Programmes et actions de la fondation
On y trouvera nombre d’expositions, de conférences et de concerts. La fondation héberge aussi, en son sein, une bibliothèque sur le thème de la musique, un théâtre et possède encore deux musées : le Musée d’Art Abstrait de Cuenca, et le Musée de la Fondation Juan March de Palma de Mallorque. On retrouve également cette institution aux sources de la recherche scientifique, notamment dans le domaine des Sciences Sociales, à travers l’Institut Carlos III Juan March de l’Université Carlos III de Madrid.
La programmation musicale forme un partie importante de ses actions puisqu’elle propose, chaque année, près de cent cinquante concerts. Entre musiques anciennes, opéras, et genres variés, l’approche demeure toujours didactique et orientée sur la découverte et la sensibilisation. Quant aux conférences, elles balayent le large champ de la littérature et de la poésie, celui du théâtre et du cinéma, et vont encore jusqu’à la philosophie, en débordant les frontières de l’Espagne territoriale pour s’étendre jusqu’à l’Amérique latine. A noter que sur son site web, la Fondation rediffuse gracieusement toutes ses productions par l’intermédiaire de sa propre web Tv : Canal March
Note sur la traduction et la version française
Nous avions mis, depuis longtemps déjà, dans notre « bucket list » la traduction de cette véritable pépite, postée, il y a quelque temps, sur Youtube par la Fondation Juan March elle-même. On peut trouver en ligne nombre de vidéos et d’entrevues de Jordi Savall (qui s’exprime, par ailleurs, dans un français parfait), mais cette autobiographie demeure unique et très particulière, aussi nous espérons que vous aurez autant de plaisir à l’écouter que nous en avons eu à l’adapter en français. Puissiez-vous y goûter, comme le fait le maître de musique, à la saveur incomparable des fraises sauvages.

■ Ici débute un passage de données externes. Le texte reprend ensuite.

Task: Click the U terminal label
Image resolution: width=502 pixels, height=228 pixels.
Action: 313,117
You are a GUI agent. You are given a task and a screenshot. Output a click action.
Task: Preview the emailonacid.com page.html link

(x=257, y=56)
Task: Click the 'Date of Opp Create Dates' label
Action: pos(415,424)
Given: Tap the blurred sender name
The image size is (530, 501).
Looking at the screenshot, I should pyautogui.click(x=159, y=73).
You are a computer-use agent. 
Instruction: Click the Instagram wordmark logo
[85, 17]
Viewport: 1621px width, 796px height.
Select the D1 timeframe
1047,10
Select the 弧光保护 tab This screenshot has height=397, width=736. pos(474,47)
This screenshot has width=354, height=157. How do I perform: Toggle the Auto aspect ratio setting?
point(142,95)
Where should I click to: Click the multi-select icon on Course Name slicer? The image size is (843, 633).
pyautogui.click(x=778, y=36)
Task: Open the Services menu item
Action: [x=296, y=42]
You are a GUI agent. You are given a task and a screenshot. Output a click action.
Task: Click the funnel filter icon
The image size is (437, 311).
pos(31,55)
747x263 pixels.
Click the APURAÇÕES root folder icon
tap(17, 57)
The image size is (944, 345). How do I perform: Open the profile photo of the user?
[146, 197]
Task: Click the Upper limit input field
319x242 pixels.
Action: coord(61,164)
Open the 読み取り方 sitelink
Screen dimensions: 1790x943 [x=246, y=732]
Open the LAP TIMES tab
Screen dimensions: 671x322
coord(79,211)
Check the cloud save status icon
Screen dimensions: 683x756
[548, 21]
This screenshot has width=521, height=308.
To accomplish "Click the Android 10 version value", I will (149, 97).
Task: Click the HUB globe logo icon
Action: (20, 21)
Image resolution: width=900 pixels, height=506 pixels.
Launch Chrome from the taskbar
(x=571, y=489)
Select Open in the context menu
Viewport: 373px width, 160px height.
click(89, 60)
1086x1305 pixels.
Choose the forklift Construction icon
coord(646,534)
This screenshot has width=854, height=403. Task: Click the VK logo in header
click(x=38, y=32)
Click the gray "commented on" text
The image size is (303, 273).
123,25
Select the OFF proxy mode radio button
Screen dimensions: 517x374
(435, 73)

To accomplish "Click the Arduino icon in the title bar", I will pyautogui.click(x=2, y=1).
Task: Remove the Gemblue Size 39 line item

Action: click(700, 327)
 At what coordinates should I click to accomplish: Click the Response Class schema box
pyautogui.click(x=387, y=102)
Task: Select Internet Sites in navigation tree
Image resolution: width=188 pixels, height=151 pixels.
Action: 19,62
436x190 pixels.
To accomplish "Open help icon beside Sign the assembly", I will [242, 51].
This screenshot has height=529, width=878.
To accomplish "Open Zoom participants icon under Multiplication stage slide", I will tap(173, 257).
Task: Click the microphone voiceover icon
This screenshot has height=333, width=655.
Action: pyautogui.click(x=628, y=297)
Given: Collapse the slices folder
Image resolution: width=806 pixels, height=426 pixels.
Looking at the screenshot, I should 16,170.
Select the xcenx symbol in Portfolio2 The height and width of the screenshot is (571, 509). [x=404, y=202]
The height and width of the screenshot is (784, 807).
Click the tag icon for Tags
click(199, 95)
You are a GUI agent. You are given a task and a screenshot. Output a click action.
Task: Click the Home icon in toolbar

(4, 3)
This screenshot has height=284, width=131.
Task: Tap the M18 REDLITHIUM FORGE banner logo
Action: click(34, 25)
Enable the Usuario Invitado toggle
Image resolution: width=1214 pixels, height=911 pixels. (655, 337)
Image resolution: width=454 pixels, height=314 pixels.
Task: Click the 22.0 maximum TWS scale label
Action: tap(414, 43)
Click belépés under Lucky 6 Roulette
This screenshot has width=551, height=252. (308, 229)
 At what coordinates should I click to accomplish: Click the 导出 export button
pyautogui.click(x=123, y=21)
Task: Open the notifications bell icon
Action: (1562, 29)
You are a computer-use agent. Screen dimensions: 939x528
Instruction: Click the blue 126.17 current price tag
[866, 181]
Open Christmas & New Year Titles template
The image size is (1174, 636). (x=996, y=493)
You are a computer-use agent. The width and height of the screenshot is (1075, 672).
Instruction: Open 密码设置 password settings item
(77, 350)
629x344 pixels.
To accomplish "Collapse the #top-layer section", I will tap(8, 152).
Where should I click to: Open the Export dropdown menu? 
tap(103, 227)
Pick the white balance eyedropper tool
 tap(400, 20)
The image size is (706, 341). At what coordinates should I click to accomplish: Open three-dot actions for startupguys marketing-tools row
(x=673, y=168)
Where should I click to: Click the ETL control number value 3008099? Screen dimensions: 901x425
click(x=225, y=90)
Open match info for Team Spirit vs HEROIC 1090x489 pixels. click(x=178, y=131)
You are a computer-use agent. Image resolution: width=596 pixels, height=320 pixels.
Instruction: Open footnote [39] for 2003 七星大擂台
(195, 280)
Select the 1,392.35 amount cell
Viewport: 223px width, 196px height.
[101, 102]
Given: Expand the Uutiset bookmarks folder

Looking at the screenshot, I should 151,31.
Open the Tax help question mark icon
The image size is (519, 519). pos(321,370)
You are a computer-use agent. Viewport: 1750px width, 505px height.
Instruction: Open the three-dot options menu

Avant d’en terminer, il nous faut souligner, une nouvelle fois, l’importance du mécénat ou des aides institutionnelles dans le domaine de la Culture. Il est merveilleux de penser qu’en faisant le geste, il y a près de 50 ans, d’aider un jeune étudiant têtu et passionné à poursuivre ses rêves les plus chers, une fondation a contribué à faire naître l’un des plus grands artistes sur la scène internationale des musiques anciennes.